Con la entrada en Europa, complementada por la incorporación a la OTAN, España resolvía, además, el problema de su identidad como nación y su papel en el contexto mundial. La democracia significó, en efecto, la afirmación de la identidad española como país europeo. Por primera vez en dos siglos, España contaba en el mundo. En 1989 presidía la Comunidad Europea. En 1990, participó, si bien muy limitadamente, en la guerra del Golfo Pérsico, desencadenada por la invasión unilateral de Kuwait por parte de Irak.
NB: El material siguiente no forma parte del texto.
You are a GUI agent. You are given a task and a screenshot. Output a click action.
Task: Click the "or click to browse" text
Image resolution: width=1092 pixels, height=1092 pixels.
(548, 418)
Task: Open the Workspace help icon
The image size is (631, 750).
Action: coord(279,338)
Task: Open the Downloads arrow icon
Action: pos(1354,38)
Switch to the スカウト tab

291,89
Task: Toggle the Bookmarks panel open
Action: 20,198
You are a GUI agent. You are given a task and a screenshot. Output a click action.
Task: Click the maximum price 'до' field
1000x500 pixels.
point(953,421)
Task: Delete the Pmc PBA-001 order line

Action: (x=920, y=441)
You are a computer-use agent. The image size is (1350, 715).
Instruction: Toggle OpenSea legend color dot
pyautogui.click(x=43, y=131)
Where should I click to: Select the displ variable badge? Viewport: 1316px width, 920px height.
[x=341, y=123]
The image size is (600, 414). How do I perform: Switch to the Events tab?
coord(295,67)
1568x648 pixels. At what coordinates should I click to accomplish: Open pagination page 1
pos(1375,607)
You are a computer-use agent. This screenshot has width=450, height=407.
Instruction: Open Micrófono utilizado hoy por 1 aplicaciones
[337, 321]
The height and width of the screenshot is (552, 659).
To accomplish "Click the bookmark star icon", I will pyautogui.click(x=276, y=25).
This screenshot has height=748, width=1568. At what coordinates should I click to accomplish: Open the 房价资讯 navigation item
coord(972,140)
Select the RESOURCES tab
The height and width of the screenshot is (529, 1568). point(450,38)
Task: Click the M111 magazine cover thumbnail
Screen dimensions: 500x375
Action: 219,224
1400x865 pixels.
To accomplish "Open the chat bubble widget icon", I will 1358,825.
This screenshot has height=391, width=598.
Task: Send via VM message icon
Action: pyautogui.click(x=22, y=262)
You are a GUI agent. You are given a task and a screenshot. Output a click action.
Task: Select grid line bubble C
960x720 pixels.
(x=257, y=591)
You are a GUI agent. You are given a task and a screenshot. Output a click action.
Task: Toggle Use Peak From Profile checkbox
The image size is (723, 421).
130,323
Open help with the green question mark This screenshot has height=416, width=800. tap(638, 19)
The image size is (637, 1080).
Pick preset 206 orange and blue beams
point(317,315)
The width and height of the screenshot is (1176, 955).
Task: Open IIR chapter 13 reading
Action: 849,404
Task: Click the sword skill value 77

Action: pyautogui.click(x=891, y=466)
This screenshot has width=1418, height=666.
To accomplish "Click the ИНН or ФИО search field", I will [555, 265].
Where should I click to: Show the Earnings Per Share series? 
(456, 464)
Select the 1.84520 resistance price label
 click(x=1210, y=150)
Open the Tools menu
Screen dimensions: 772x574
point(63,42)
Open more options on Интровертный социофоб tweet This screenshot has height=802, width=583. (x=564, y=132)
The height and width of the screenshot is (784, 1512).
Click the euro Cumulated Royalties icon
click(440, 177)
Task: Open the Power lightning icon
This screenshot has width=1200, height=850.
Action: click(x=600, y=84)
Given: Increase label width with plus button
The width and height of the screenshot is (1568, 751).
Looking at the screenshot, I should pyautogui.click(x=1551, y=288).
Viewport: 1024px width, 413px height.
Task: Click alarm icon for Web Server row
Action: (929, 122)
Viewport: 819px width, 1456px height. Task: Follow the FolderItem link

En total, desde 1989 a 2006, las tropas españolas participarían en un total de 47 operaciones militares internacionales (en Bosnia, en Kosovo, en Afganistán, en Irak…), comandadas o por la ONU o por la OTAN o por la propia UE: operaciones de «paz y ayuda humanitaria», pero en escenarios de guerra activa. España tuvo un papel principal en la creación, en 1991, de las Cumbres Iberoamericanas —reuniones bianuales de los jefes de estado y de gobierno latinoamericanos, español y portugués para tratar asuntos comunes—; apoyó decididamente la democratización del continente (Perú, 1979; Bolivia, 1982; Argentina, 1982; Brasil y Uruguay, 1985; Chile y Paraguay, 1989), donde su propia transición democrática había otorgado a España considerable prestigio, y los procesos de paz, procesos electorales y negociación con las guerrillas en Nicaragua (1990), El Salvador (1992-1994) y Guatemala (1993-1995). El pesimismo crítico sobre la condición nacional que había impregnado la visión de muchos intelectuales de los siglos XIX y XX (de Blanco White y Larra, a Unamuno, la generación del 98, Ortega y Azaña) parecía ahora, entre 1975 y 2005, un anacronismo.